In a study that could have implications for the treatment of traumatic injuries in humans, scientists at Tufts University in Massachusetts have succeeded in getting tadpoles to regrow amputated tails. The researchers first noted that when the tails were cut off of young Xenopus laevis (African clawed frog) tadpoles, a localized increase in sodium ions occurred at the amputation site, which allowed the tail to regenerate – something which tadpoles lose the ability to do as they mature. However, after an hour of treatment with a drug cocktail that triggered an influx of sodium ions into injured cells, older tadpoles were also able to regenerate their tails. Given that tadpole tails contain spinal cord, muscle, nerves and other materials, it’s possible that the process might someday be able to regenerate the spinal cords, or even limbs, of people.

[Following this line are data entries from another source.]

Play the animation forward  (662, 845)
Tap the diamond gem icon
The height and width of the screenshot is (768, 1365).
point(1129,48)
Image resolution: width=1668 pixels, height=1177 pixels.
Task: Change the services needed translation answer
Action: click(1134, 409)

The Tufts scientists stated that their approach breaks new ground, in that it doesn’t require gene therapy, it’s bioelectric as opposed to chemically-based, and can still work even after an injury has healed over. In their tests, tail regeneration could still be induced up to 18 hours after amputation.
“We have significantly extended the effective treatment window, demonstrating that even after scar-like wound covering begins to form, control of physiological signals can still induce regeneration,” said Tufts Professor of Biology Michael Levin. “Artificially causing an influx of sodium for just one hour can overcome a variety of problems, such as the decline in regenerative ability that comes with age and the effect of regeneration-blocking drugs.”
The use of tadpole tails in the study is significant, in that they regenerate themselves the same way that human tissue does – each cell makes more of itself. By contrast, certain other animals regenerate body parts through transdifferentiation, in which one cell type turns into another, or through adult stem cell differentiation.
The research was published in the Journal of Neuroscience.